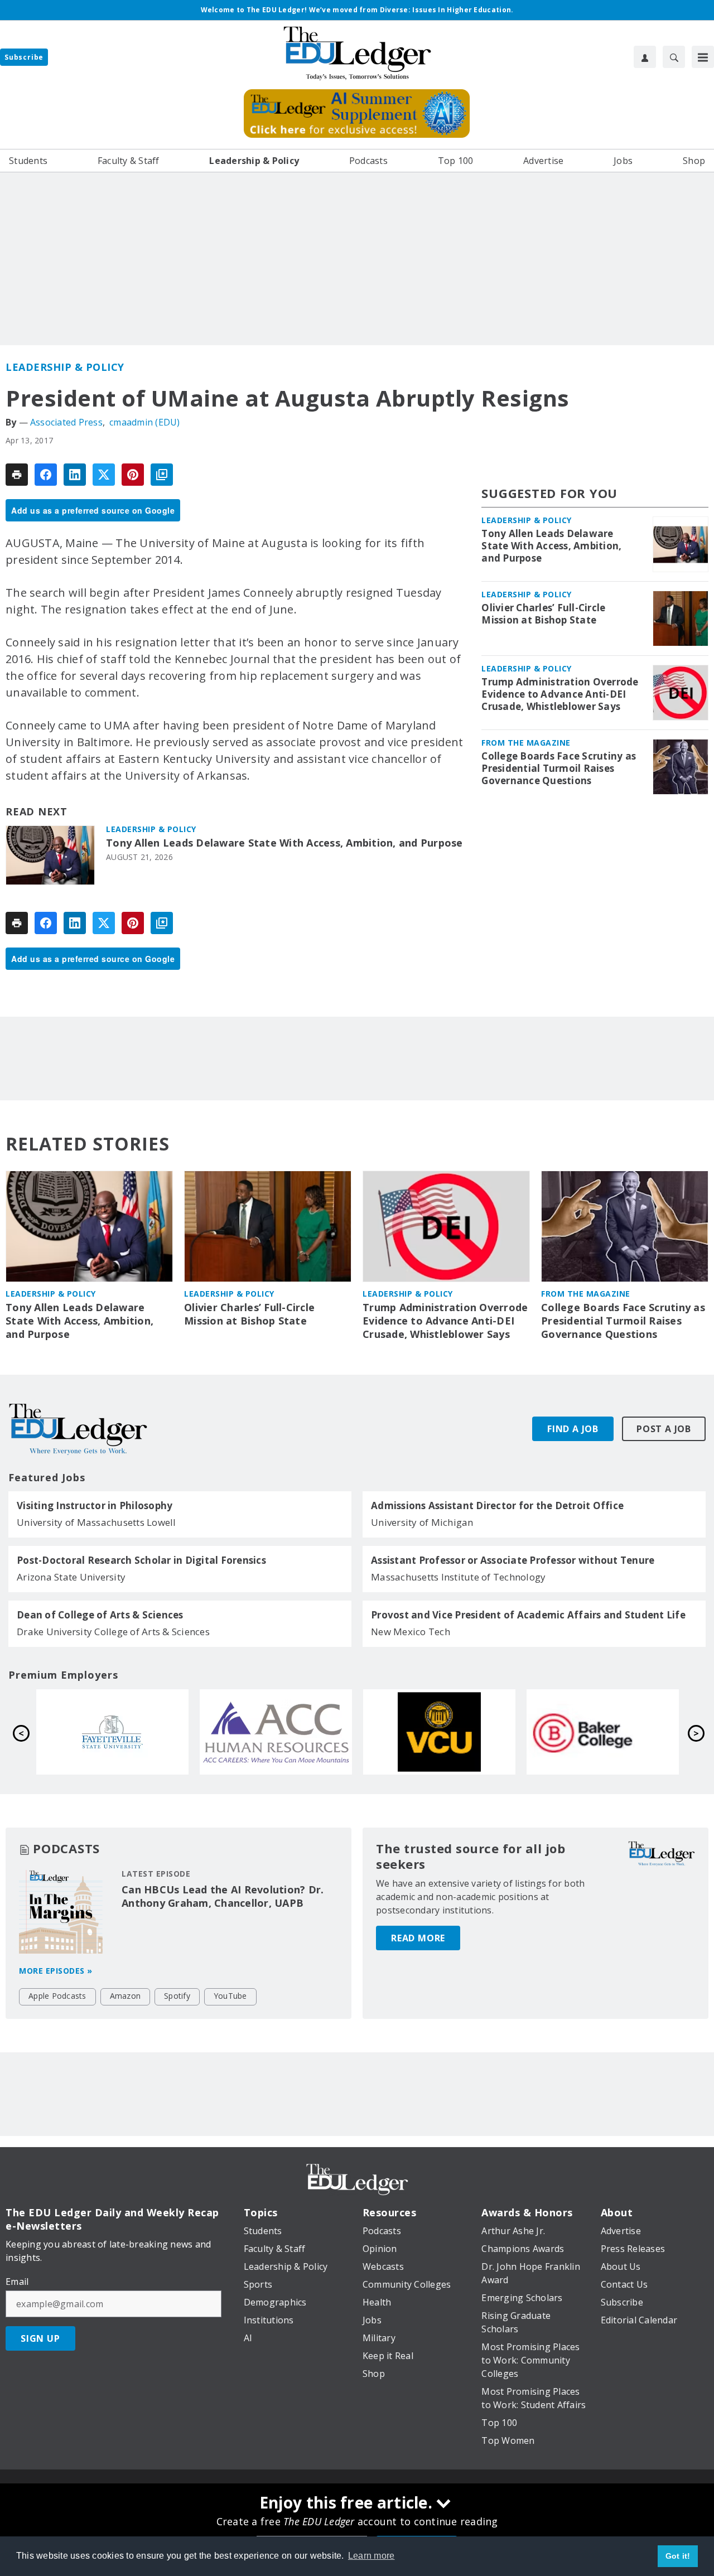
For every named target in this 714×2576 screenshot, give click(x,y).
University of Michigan (422, 1522)
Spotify (177, 1995)
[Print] (17, 474)
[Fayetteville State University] (440, 1732)
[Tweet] (104, 474)
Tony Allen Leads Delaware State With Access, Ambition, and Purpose (284, 843)
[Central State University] (277, 1732)
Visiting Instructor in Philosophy (94, 1506)
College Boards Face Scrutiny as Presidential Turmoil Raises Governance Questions (558, 768)
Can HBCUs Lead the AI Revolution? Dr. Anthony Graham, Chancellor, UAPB (223, 1896)
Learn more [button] (371, 2555)
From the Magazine (526, 742)
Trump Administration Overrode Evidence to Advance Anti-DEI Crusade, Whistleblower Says (559, 694)
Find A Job (573, 1429)
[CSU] (113, 1732)
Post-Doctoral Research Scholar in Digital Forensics (141, 1560)
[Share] (46, 474)
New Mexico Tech (410, 1631)
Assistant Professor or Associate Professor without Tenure (512, 1560)
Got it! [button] (678, 2555)
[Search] (674, 57)
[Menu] (703, 57)
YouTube (230, 1995)
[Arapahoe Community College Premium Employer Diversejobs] (604, 1732)
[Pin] (133, 474)
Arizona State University (71, 1576)
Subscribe (24, 57)
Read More (418, 1938)
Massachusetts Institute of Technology (458, 1576)
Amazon (125, 1995)
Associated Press (66, 422)
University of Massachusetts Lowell (96, 1522)
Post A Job (663, 1429)
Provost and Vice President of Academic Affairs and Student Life (528, 1615)
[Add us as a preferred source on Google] (162, 474)
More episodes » (56, 1970)
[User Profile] (645, 57)
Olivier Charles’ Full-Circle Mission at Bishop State (543, 614)
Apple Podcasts (57, 1995)
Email (17, 2281)
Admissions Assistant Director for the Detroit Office (497, 1506)
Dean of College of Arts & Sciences (100, 1615)
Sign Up (40, 2338)
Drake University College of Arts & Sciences (113, 1631)
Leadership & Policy (65, 367)
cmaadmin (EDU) (144, 422)
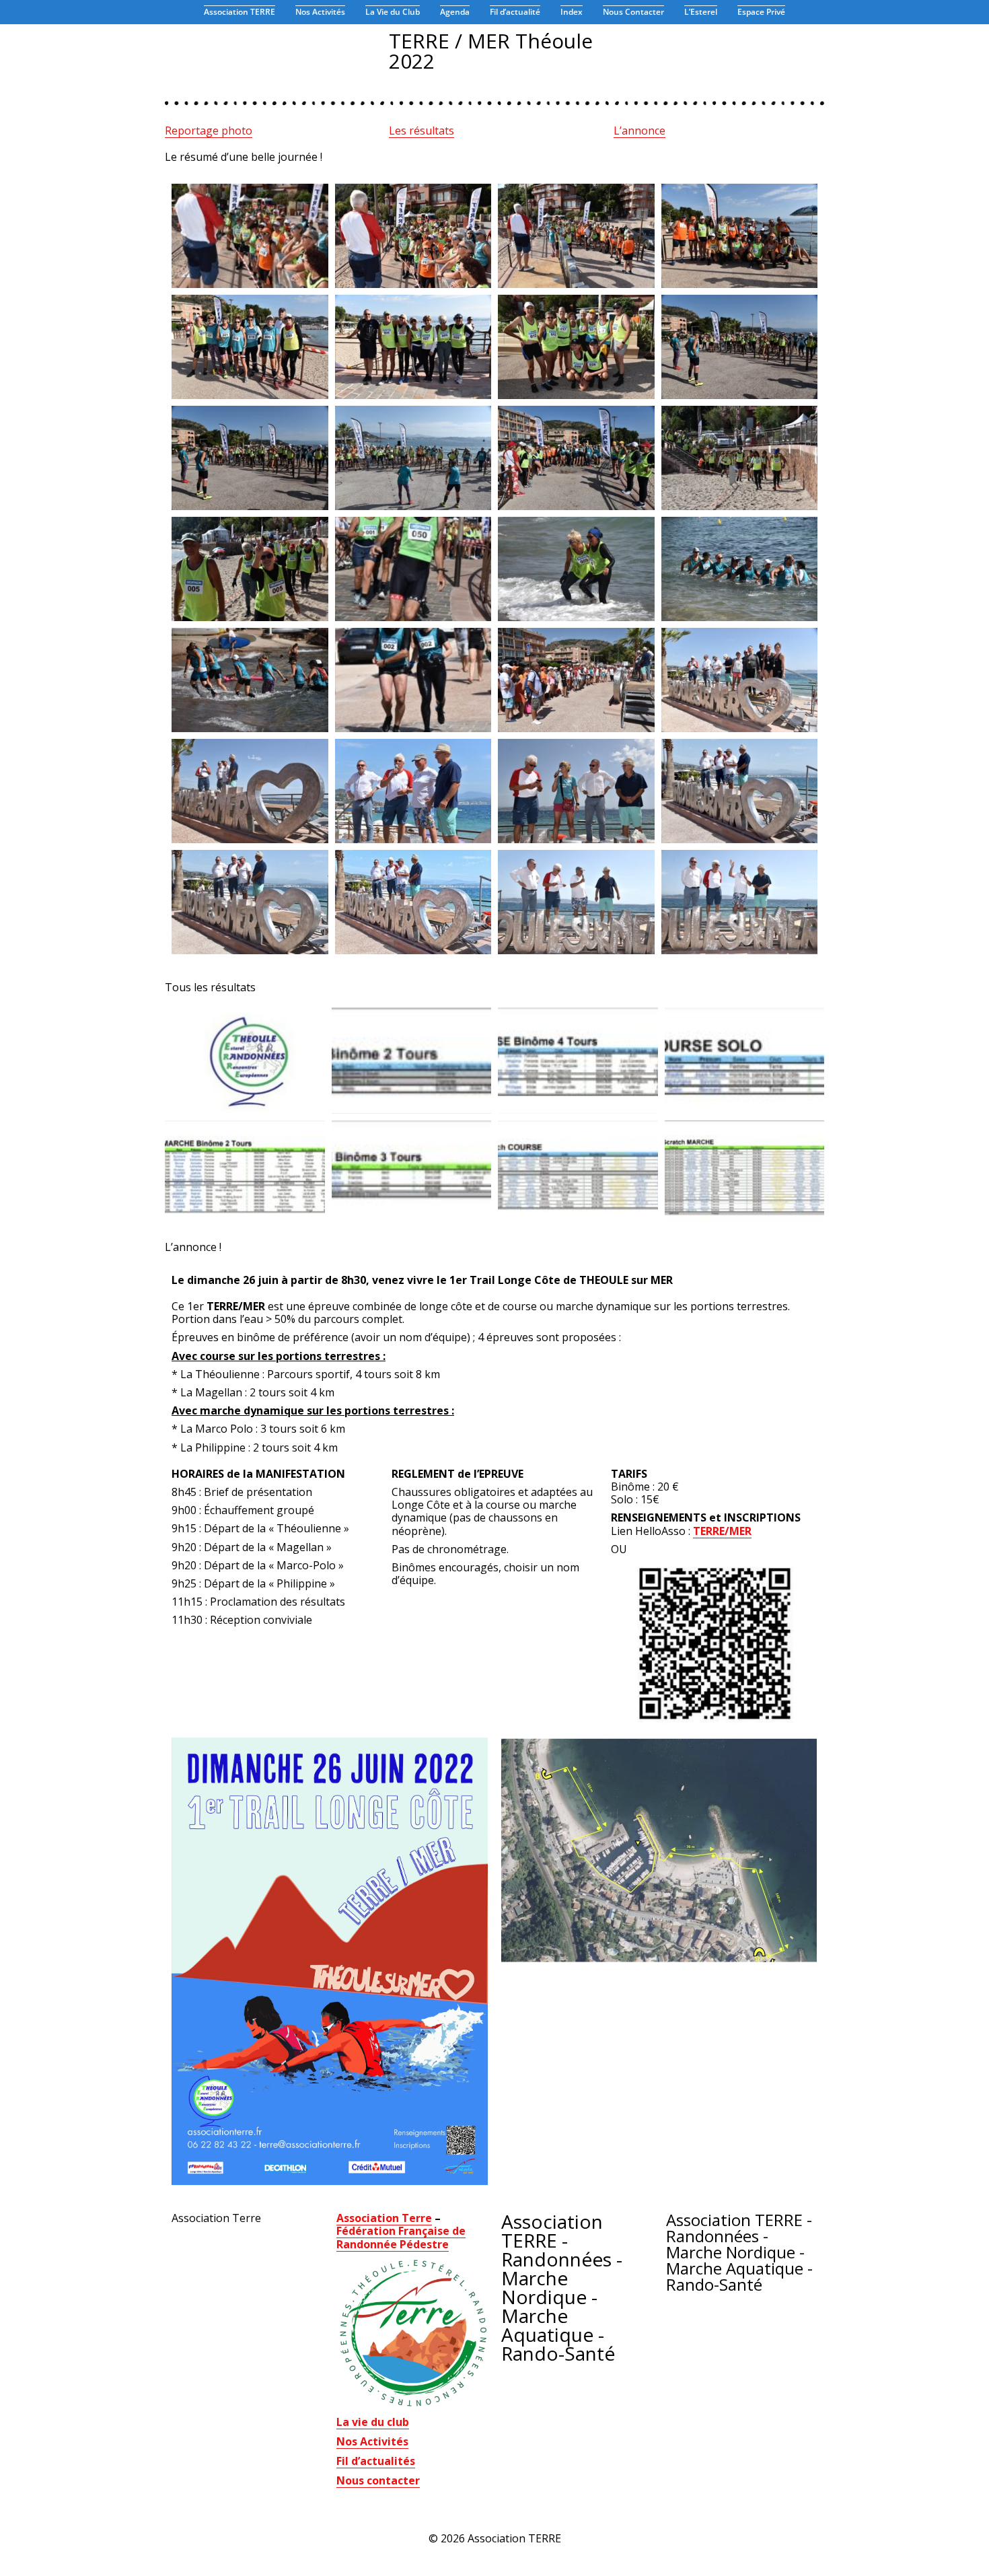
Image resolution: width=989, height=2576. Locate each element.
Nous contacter (378, 2480)
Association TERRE (239, 12)
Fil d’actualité (515, 12)
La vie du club (372, 2421)
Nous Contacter (633, 12)
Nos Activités (320, 12)
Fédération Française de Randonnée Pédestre (401, 2237)
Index (571, 12)
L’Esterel (700, 12)
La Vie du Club (392, 12)
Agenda (455, 12)
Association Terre (384, 2218)
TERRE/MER (722, 1531)
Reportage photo (208, 130)
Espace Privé (761, 12)
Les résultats (421, 130)
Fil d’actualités (375, 2461)
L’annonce (639, 130)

__________________________________________________

▶ [Action item]:
What is needed here is an exact repetition of the listing above, pictures excluded.

▶ [Answer for the task]:
For every named target in this 714×2576 screenshot, give click(x,y).
University of Michigan (422, 1522)
Spotify (177, 1995)
[Print] (17, 474)
[Fayetteville State University] (440, 1732)
[Tweet] (104, 474)
Tony Allen Leads Delaware State With Access, Ambition, and Purpose (284, 843)
[Central State University] (277, 1732)
Visiting Instructor in Philosophy (94, 1506)
College Boards Face Scrutiny as Presidential Turmoil Raises Governance Questions (558, 768)
Can HBCUs Lead the AI Revolution? Dr. Anthony Graham, Chancellor, UAPB (223, 1896)
Learn more [button] (371, 2555)
From the Magazine (526, 742)
Trump Administration Overrode Evidence to Advance Anti-DEI Crusade, Whistleblower Says (559, 694)
Find A Job (573, 1429)
[CSU] (113, 1732)
Post-Doctoral Research Scholar in Digital Forensics (141, 1560)
[Share] (46, 474)
New Mexico Tech (410, 1631)
Assistant Professor or Associate Professor without Tenure (512, 1560)
Got it! [button] (678, 2555)
[Search] (674, 57)
[Menu] (703, 57)
YouTube (230, 1995)
[Arapahoe Community College Premium Employer Diversejobs] (604, 1732)
[Pin] (133, 474)
Arizona State University (71, 1576)
Subscribe (24, 57)
Read More (418, 1938)
Massachusetts Institute of Technology (458, 1576)
Amazon (125, 1995)
Associated Press (66, 422)
University of Massachusetts Lowell (96, 1522)
Post A Job (663, 1429)
Provost and Vice President of Academic Affairs and Student Life (528, 1615)
[Add us as a preferred source on Google] (162, 474)
More episodes » (56, 1970)
[User Profile] (645, 57)
Olivier Charles’ Full-Circle Mission at Bishop State (543, 614)
Apple Podcasts (57, 1995)
Email (17, 2281)
Admissions Assistant Director for the Detroit Office (497, 1506)
Dean of College of Arts & Sciences (100, 1615)
Sign Up (40, 2338)
Drake University College of Arts & Sciences (113, 1631)
Leadership & Policy (65, 367)
cmaadmin (EDU) (144, 422)
Image resolution: width=989, height=2576. Locate each element.
Nous contacter (378, 2480)
Association TERRE (239, 12)
Fil d’actualité (515, 12)
La vie du club (372, 2421)
Nous Contacter (633, 12)
Nos Activités (320, 12)
Fédération Française de Randonnée Pédestre (401, 2237)
Index (571, 12)
L’Esterel (700, 12)
La Vie du Club (392, 12)
Agenda (455, 12)
Association Terre (384, 2218)
TERRE/MER (722, 1531)
Reportage photo (208, 130)
Espace Privé (761, 12)
Les résultats (421, 130)
Fil d’actualités (375, 2461)
L’annonce (639, 130)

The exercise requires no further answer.